▸ **Exercise prompt**: From the line that contains "[list] (864, 1003)" to the last line of the data, every line is to be transcribed exactly; no other line is to be included.

◆ ◆ ◆ ◆ ◆

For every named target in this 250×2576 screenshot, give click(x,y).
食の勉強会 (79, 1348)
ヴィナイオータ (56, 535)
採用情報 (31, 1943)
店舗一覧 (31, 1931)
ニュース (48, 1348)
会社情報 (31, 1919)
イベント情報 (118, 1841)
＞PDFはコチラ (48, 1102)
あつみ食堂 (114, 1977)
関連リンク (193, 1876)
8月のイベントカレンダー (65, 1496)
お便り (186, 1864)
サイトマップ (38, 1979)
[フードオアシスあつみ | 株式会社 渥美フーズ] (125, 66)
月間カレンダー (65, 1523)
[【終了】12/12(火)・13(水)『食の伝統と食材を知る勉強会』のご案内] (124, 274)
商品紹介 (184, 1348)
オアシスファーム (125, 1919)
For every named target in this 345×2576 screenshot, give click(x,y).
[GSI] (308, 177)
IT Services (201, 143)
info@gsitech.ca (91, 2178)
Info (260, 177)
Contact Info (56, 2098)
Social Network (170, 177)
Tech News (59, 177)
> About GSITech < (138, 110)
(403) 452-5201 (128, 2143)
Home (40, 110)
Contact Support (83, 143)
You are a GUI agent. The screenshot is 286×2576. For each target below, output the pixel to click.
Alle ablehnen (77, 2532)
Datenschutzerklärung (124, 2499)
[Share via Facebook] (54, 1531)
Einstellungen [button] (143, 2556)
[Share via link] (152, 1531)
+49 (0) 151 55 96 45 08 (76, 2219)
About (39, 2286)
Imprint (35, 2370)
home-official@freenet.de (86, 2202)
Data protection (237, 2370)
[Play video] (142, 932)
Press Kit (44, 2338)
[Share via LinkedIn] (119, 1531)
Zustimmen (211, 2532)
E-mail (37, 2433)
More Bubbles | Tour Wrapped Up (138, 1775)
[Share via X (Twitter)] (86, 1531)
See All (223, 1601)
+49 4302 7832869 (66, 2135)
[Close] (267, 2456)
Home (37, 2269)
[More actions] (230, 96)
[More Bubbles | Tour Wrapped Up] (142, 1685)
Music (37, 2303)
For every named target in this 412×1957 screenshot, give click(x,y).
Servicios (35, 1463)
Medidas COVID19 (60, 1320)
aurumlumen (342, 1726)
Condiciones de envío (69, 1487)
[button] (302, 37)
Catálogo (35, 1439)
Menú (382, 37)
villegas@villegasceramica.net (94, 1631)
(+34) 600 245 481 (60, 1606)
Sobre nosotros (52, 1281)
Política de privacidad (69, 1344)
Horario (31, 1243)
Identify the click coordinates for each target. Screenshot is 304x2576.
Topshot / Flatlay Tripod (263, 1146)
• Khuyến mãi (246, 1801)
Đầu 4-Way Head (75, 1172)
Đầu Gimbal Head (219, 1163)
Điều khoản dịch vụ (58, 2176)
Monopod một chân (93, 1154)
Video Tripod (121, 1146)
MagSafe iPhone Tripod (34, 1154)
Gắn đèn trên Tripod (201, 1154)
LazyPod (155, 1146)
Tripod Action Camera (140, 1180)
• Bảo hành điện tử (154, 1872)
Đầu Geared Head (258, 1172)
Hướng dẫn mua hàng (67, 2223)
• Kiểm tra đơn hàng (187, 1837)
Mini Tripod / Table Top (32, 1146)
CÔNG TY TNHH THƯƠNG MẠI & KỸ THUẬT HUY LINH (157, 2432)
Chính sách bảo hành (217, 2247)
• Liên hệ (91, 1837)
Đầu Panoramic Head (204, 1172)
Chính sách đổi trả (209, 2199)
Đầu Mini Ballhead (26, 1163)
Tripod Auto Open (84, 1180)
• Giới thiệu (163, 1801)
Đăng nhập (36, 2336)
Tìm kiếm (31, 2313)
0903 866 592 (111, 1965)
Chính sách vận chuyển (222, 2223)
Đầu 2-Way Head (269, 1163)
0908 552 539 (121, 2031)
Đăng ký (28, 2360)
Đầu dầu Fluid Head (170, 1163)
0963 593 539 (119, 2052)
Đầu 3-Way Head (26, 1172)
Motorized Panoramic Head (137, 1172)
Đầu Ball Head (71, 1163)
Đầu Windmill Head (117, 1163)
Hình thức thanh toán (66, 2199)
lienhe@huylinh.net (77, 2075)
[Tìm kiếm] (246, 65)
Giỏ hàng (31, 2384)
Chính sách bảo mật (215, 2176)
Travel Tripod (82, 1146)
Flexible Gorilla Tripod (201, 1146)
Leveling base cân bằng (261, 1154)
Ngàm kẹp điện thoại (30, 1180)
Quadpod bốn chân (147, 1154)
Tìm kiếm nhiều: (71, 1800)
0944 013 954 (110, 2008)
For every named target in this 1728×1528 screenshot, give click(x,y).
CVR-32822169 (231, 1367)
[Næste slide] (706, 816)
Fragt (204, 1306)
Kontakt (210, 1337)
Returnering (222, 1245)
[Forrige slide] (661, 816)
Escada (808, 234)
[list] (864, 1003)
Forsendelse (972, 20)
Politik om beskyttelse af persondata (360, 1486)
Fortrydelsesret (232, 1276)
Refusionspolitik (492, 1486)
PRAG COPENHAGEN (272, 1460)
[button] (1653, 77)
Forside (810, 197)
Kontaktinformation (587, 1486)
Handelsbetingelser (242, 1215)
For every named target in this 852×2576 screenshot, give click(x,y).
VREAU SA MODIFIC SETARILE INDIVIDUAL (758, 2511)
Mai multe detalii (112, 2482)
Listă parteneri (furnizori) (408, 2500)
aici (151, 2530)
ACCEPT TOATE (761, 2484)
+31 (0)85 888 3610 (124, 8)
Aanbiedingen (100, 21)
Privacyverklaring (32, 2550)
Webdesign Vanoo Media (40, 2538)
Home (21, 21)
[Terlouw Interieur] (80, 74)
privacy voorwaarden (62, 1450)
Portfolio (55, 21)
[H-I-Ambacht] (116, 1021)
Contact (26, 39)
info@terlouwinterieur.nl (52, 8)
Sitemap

◆ ◆ ◆ ◆ ◆

▸ **Task answer**:
[list] (864, 1003)
Forsendelse (972, 20)
Politik om beskyttelse af persondata (360, 1486)
Fortrydelsesret (232, 1276)
Refusionspolitik (492, 1486)
PRAG COPENHAGEN (272, 1460)
[button] (1653, 77)
Forside (810, 197)
Kontaktinformation (587, 1486)
Handelsbetingelser (242, 1215)
For every named target in this 852×2576 screenshot, give click(x,y).
VREAU SA MODIFIC SETARILE INDIVIDUAL (758, 2511)
Mai multe detalii (112, 2482)
Listă parteneri (furnizori) (408, 2500)
aici (151, 2530)
ACCEPT TOATE (761, 2484)
+31 (0)85 888 3610 (124, 8)
Aanbiedingen (100, 21)
Privacyverklaring (32, 2550)
Webdesign Vanoo Media (40, 2538)
Home (21, 21)
[Terlouw Interieur] (80, 74)
privacy voorwaarden (62, 1450)
Portfolio (55, 21)
[H-I-Ambacht] (116, 1021)
Contact (26, 39)
info@terlouwinterieur.nl (52, 8)
Sitemap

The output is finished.